I have a large data in text files (1,000,000 lines) .Each line has 128 columns .

Now i am trying to build a kd tree with this large data . I want to use map reduce for calculations.

Brute Force approach for my problem:
1) write a map reduce job to find variance of each column and select the column with highest variance
2) taking (column name ,variance value ) as inputs write another map reduce job to split the input data into 2 parts . 1 part has all the rows with value less than input value for the given column name the second part has all the rows greater than input value.
3) for each part repeat step 1 and step 2 , continue the process until you are left with 500 values in each part.

the column name , variance value forms a single node for my tree . so with the brute force approach for tree of height 10 i need to run 1024 map reduce jobs.

My questions:
1 ) Is there any way i can improve the efficiency by running less number of map reduce jobs ?
2 ) I am reading the same data every time . Is there any way i can avoid that ?
3 ) are there any other frameworks like pig , hive etc which are efficient for this kind of tasks ?
4 ) Any frameworks using which i can save the data into a data store and easily retrieve data ?

Pleas help ...

2

2 Answers

2
votes

Why don't you try using Apache Spark (https://spark.apache.org/) here ?...this seems like a perfect use case for spark

1
votes

With an MR job per node of the tree you have O(n) = 2^n number of jobs (where n is the height of the tree), which is not good for the overheads of the YARN. But with simple programming tricks you can bring it down to the O(n) = n.
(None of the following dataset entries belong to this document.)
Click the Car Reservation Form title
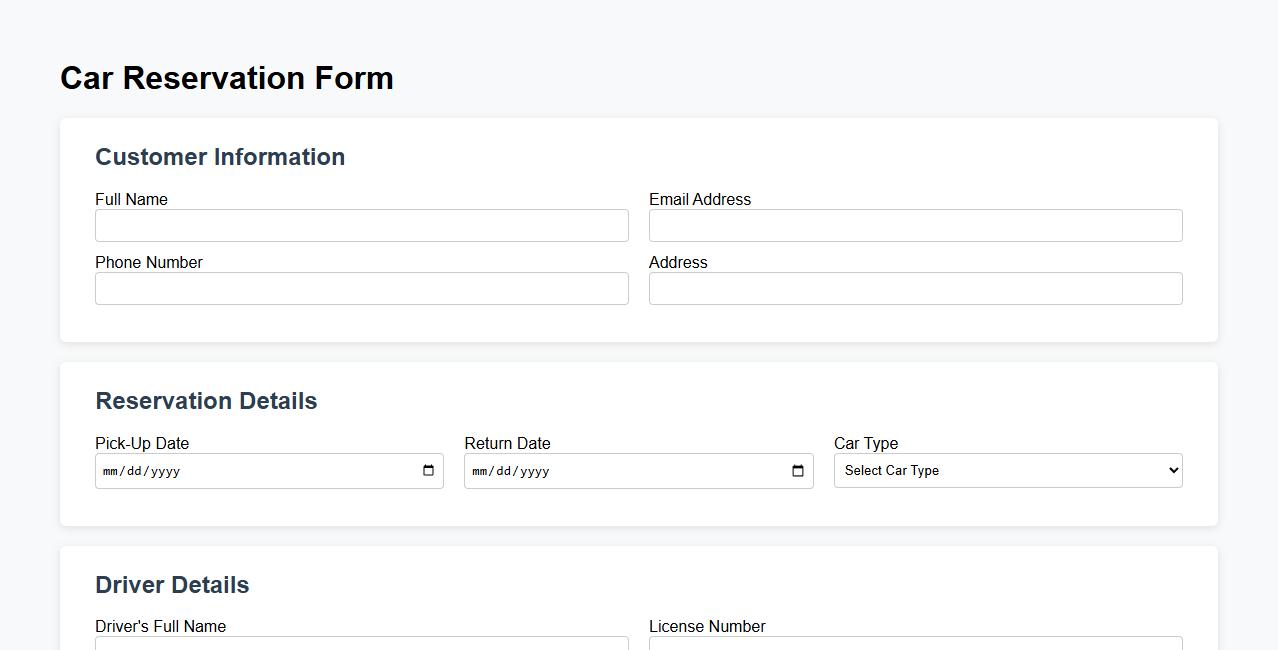This screenshot has width=1278, height=650. (x=226, y=78)
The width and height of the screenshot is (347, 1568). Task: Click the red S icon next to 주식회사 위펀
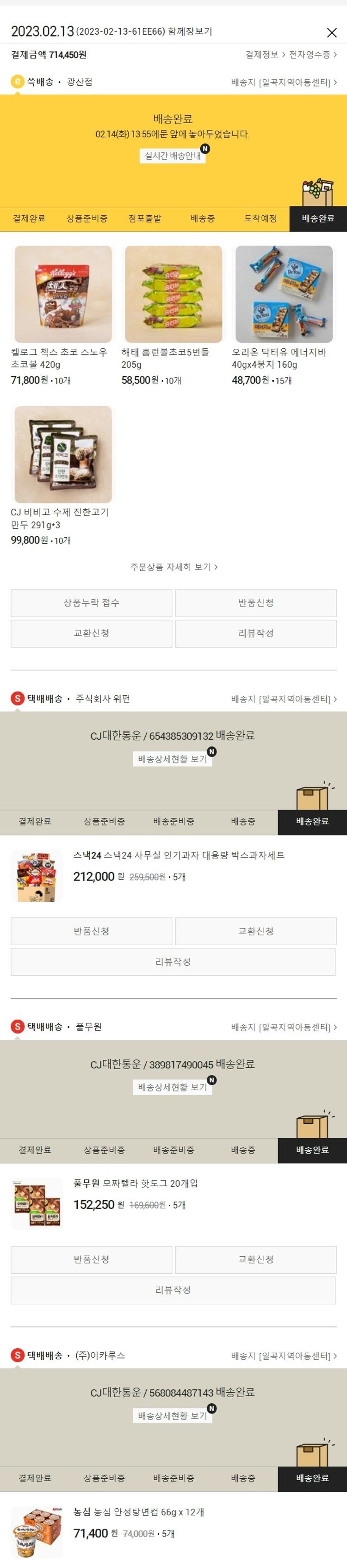(18, 699)
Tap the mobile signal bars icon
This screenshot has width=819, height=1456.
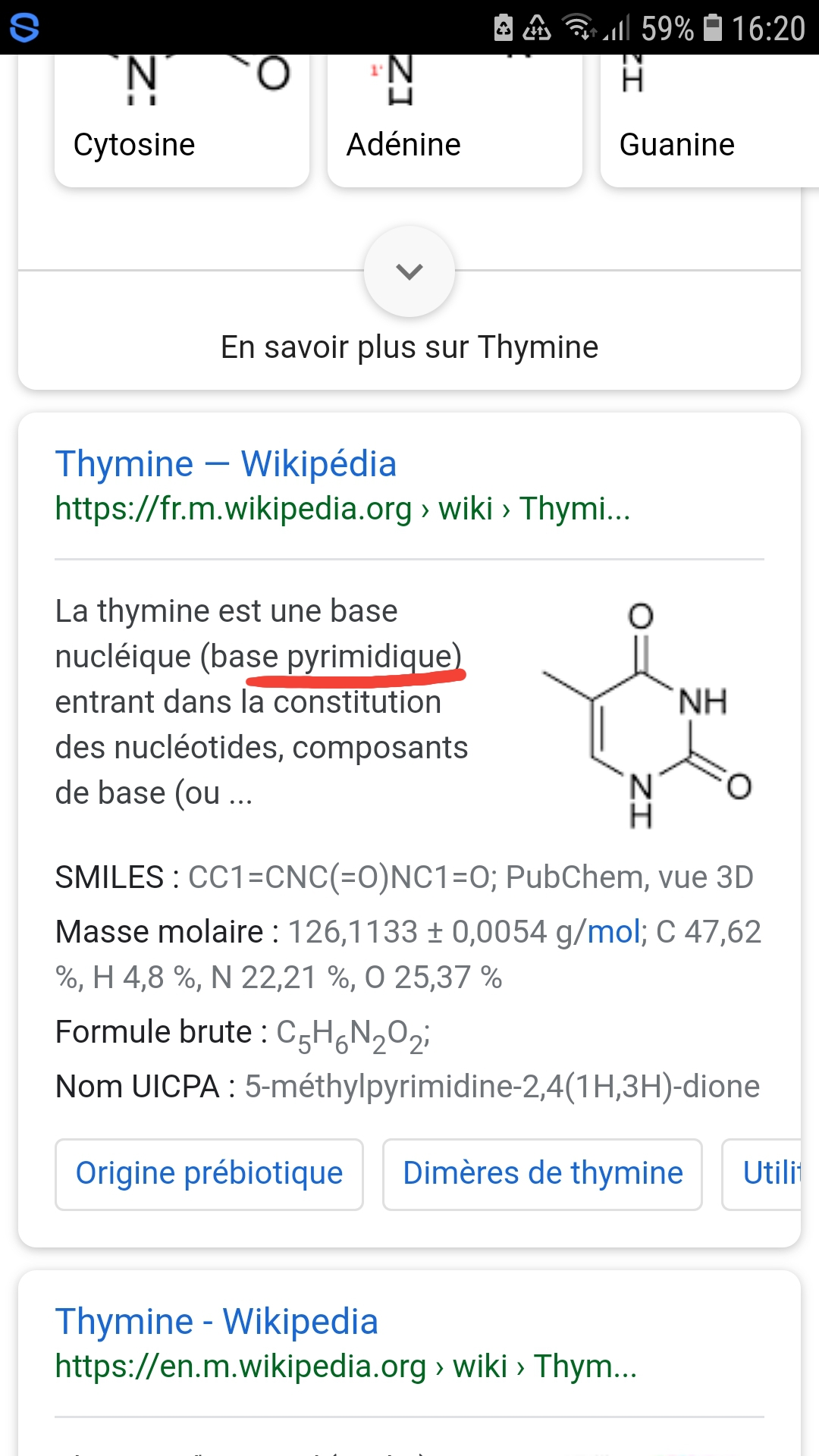(x=617, y=29)
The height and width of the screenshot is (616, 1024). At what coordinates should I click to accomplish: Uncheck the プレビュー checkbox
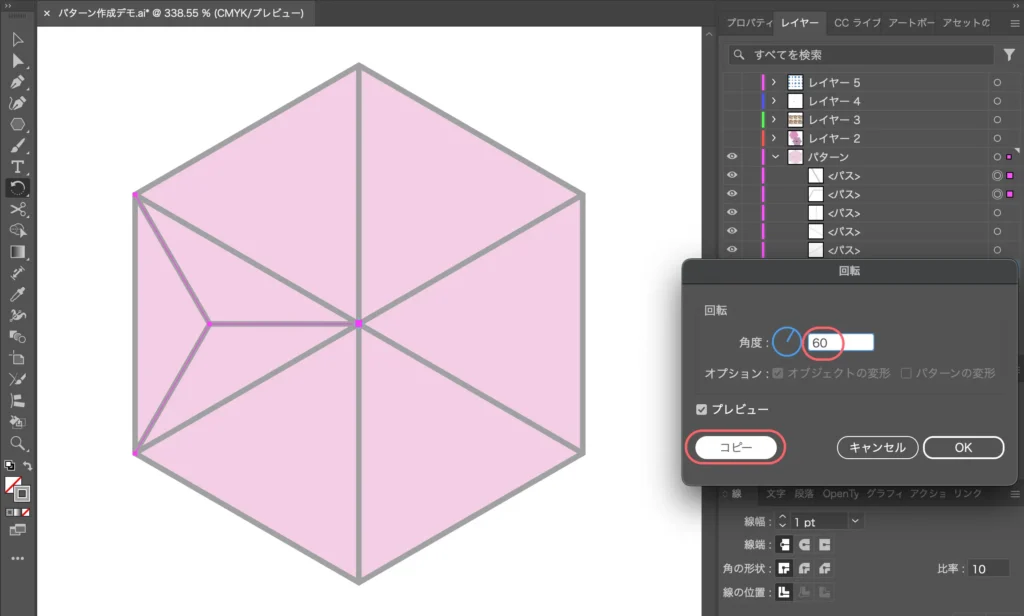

Here are some ideas:

  1. Add extra partition column in front of your key, this column is nodeID (each node in your tree has unique ID). This will create independent data flows and will ensure that keys from different branches of the tree do not mix and all of the variances are calculated in the context of the nodeID in waves, for each layer of nodes. This will remove the necessity of having an MR job per node with very little change in the code and ensure that you have O(n) = n number of jobs and not O(n) = 2^n;
  2. Data is not sorted around the split value and while splitting elements from parent list will have to travel to their destination child lists and there will be network traffic between the cluster nodes. Thus caching the whole data set on the cluster with multiple machines might not give significant improvements;
  3. After calculating a couple of levels of the tree, there can be a situation that certain nodeIDs have a number of rows that can fit in the memory of the mapper or the reducer, then you could continue processing that sub-tree completely in memory and avoid costly MR job, this could reduce the number of MR jobs as you get to the bottom of the tree or reduce the amount of data as the processing gets closer to the bottom;
  4. Another optimisation would be to write a single MR job that in the mapper does the splitting around the selected value of each node and outputs them via MultipleOutputs and emits the keys with child nodeIDs of the next tree level to the reducer to calculate the variance of the columns within the child lists. Of cause the first ever run has no splitting value, but all subsequent runs will have multiple split values, one for each child nodeID.